Comment by westoncb

1 month ago

Interesting that compaction is done using an encrypted message that "preserves the model's latent understanding of the original conversation":

> Since then, the Responses API has evolved to support a special /responses/compact endpoint (opens in a new window) that performs compaction more efficiently. It returns a list of items (opens in a new window) that can be used in place of the previous input to continue the conversation while freeing up the context window. This list includes a special type=compaction item with an opaque encrypted_content item that preserves the model’s latent understanding of the original conversation. Now, Codex automatically uses this endpoint to compact the conversation when the auto_compact_limit (opens in a new window) is exceeded.

19 comments

westoncb

icelancer 1 month ago

Their compaction endpoint is far and away the best in the industry. Claude's has to be dead last.

nubg 1 month ago
Help me understand, how is a compaction endpoint not just a Prompt + json_dump of the message history? I would understand if the prompt was the secret sauce, but you make it sound like there is more to a compaction system than just a clever prompt?
- FuckButtons 1 month ago
  
  They could be operating in latent space entirely maybe? It seems plausible to me that you can just operate on the embedding of the conversation and treat it as an optimization / compression problem.
  
  8 replies →
- Art9681 1 month ago
  
  Their models are specifically trained for their tools. For example the `apply_patch` tool. You would think it's just another file editing tool, but its unique diff format is trained into their models. It also works better than the generic file editing tools implemented in other clients. I can also confirm their compaction is best in class. I've imlemented my own client using their API and gpt-5.2 can work for hours and process millions of input tokens very effectively.
- EnPissant 1 month ago
  
  Maybe it's a model fine tuned for compaction?
kordlessagain 1 month ago

Yes, agree completely.

swalsh 1 month ago

Is it possible to use the compactor endpoint independently? I have my own agent loop i maintain for my domain specific use case.

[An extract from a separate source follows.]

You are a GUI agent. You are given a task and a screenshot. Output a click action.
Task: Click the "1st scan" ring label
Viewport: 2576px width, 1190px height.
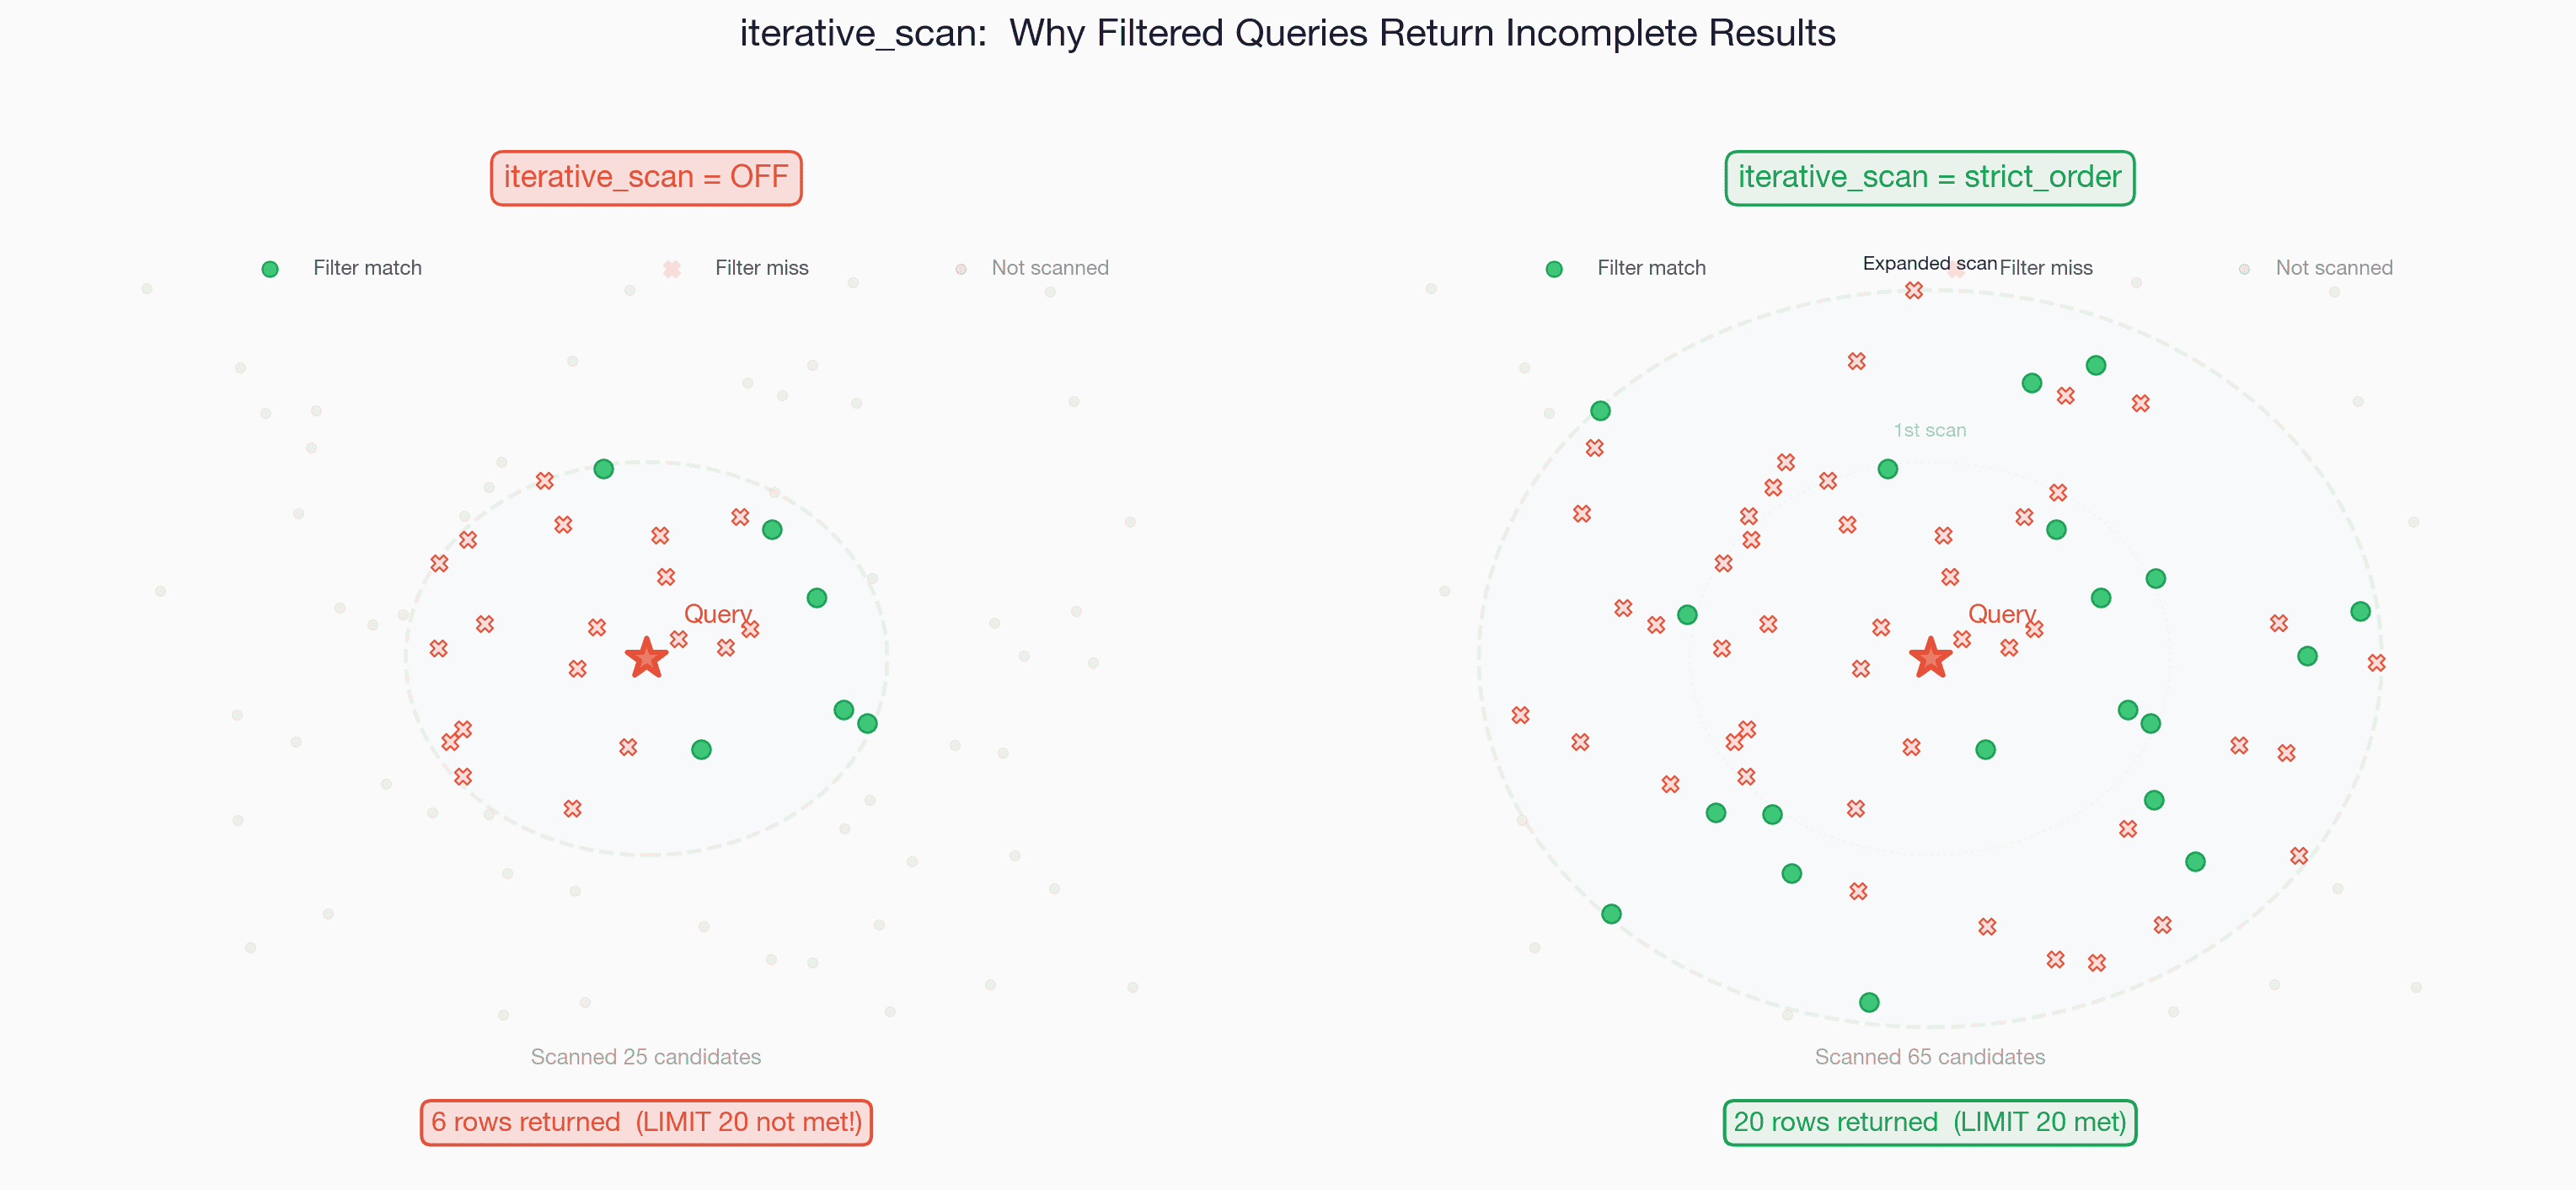(1929, 430)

We built a compaction system, but I imagine this is better performance.

__jl__ 1 month ago

Yes you can and I really like it as a feature. But it ties you to OpenAI…
westoncb 1 month ago

I would guess you can if you're using their Responses api for inference within your agent.

jswny 1 month ago

How does this work for other models that aren’t OpenAI models

westoncb 1 month ago

It wouldn’t work for other models if it’s encoded in a latent representation of their own models.